The users were on the verge of losing their confidentiality, just through a from another perspective phone call. Facebook rooted a harmful bug could have left millions of itsthatAndroid Messenger users at danger of being spied.
All an attacker had to do was to send a bug text message named ‘SdpUpdate’ on the Messenger application. The issue linked the caller with callee’s phone, which provided access to the recording before callee answered the call.
This issue could have left millions of users vulnerable, and their private conversations leaked. Interestingly, However, Zuckerberg’s squad took action andswiftgot it fixed more than ever on time.
Indeed, On October 7, 2020, Google Project Zero’s security researcher Natalie Silvanovich first reported this security breach and identified theproblem .
Natalie works on browser security, and her core focus remains on tackling security faults that can breach the user’s confidentiality.
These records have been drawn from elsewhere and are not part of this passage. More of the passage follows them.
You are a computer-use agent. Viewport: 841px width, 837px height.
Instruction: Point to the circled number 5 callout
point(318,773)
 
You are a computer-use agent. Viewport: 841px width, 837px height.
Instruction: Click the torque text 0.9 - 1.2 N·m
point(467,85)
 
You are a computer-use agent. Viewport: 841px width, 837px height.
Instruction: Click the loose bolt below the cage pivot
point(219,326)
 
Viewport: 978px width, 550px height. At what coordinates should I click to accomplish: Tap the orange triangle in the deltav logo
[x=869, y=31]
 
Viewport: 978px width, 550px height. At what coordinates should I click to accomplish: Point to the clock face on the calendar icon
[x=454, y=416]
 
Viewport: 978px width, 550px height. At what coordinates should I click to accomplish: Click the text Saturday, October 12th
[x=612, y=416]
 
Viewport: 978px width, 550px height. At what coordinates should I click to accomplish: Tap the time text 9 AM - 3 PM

Actually, While mentioning the Messenger glitch, she said:
“There is a message type that is not used for call set-up, SdpUpdate, that causes setLocalDescription to be called immediately.”
Natalie discovered that the glitch, SdpUpdate, resided in Session Description Protocol (SDP) that is part of WebRTC. This automatically allowed the messenger protocol to access callee’s surroundingswithout them knowing.
Testing the issue
After activating a code through Python-based proof-of-concept (PoC), she successfully reproduced the glitch on Project Zero’s bug tracker. Natalie performed a check to reproduce the issue and dig.a bit deeper into the issue
The issue was spotted in Facebook Messenger’s Android version 284.0.0.16.119. After a simple python program and making an recording call, the attacker coulddrawingaccess the voice of the targeted device.
a as a matter of fact little while, the attacker was able to hear recordingInfrom the target’s background.
The PoC steps that automatically connected the call to the target’s device are as follows:
- Send the offer and then store the sdpThrift field from the offer.
- After the offer is sent, a SdpUpdate message will approach the target using sdpThift.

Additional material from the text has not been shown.